Re: Emoji and Search Engines

From: Kenneth Whistler (kenw@sybase.com)
Date: Mon Jan 05 2009 - 19:34:14 CST

  • Next message: Michael D'Errico: "Re: Emoji: emoticons vs. literacy"

    André Szabolcs Szelp responded:

    > 2009/1/6 Kenneth Whistler <kenw@sybase.com>:
    > > The "proper solution" envisioned here would *obsolete* the need to
    > > resort to character-based, non-extensible hacks for transmitting
    > > pictographic symbols in the way the wireless carriers in Japan now
    > > are doing -- but it would not solve the *present problem* of
    > > dealing with the de facto existing characters *as* characters,
    > > which is what we are up against here.
    >
    > So are Ewellic, Verdurian, Røzhxh etc., etc. characters existing *as*
    > characters.

    But this contention ignores the essential difference between
    Ewellic (and all the other denizens) of the PUA codes in the
    ConScript registry, and the wireless emoji sets. Mark
    Crispin pointed it out:

    crispin>> There are hundreds of millions of mobile phones with
    crispin>> the current [emoji] set.

    Implementation on hundreds of millions of devices connected
    to the internet and to the search engines and databases
    operating on those data streams makes this a quintessential
    case of an encoding requiring a public, *standard* solution.
    Ewellic, on the other hand -- as the author of the script
    himself has attested on this list -- is not widely used, nor
    does it require more than a private agreement for PUA code
    points for the few who might actually wish to exchange data.
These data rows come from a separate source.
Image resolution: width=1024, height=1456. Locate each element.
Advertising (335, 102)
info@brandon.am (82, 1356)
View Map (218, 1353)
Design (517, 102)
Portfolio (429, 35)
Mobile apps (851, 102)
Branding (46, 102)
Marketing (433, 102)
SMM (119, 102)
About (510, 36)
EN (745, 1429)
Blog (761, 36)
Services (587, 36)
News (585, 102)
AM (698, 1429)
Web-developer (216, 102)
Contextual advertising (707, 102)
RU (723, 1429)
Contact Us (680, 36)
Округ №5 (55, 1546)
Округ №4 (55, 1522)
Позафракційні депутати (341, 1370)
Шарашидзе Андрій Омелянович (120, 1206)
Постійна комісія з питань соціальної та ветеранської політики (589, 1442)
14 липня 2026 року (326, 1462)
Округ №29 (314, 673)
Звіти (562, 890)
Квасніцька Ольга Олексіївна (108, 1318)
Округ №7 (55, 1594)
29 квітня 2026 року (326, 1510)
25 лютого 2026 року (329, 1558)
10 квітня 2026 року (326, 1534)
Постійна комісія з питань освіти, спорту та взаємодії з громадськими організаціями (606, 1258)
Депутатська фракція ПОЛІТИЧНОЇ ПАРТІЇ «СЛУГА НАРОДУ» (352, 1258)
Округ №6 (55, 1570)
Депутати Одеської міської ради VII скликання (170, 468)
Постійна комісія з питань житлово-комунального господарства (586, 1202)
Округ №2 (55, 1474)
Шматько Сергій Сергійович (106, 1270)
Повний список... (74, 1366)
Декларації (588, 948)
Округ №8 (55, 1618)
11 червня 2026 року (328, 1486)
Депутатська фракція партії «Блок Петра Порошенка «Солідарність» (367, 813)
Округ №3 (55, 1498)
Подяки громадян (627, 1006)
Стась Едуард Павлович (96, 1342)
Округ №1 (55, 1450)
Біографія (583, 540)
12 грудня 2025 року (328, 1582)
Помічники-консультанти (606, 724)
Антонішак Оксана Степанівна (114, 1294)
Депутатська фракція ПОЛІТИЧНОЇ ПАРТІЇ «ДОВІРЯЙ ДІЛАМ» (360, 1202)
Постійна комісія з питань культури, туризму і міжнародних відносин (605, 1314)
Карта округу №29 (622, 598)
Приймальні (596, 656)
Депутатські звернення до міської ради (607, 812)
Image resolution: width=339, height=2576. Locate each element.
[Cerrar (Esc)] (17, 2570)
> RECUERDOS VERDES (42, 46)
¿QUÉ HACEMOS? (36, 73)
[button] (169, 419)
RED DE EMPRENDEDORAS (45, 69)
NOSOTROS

    > And any future ad-hoc code-point assignment to any
    > possible ad-hoc entities, be them signs, letters, characters, sound
    > files, whatever.

    Ad hoc assignment of numbers to entities by somebody does not
    render such entities, ipso facto, candidates as characters
    in the UCS.

    Even in the cases (such as PUA encodings of ConScripts) where
    there clearly is both an existential and functional case to
    be made for those encodings as *character* encodings, there
    will always be an extended fringe of private use that will
    not rise to the level of appropriateness for encoding in
    Unicode, IMO.

    > I have understood the argument of the UTC why they want these emoji in
    > Unicode ("they are currently handled by operators as characters in a
    > particular encoding scheme"), but I have not heard answers how they
    > wish to proceed in future if someone wants to have arbitrary
    > characters accepted based on the same argument/precedent. ("something
    > handled in some context as characters in a particular encoding
    > scheme")
    >
    > I would be grateful if UTC could sketch an anticipated procedure.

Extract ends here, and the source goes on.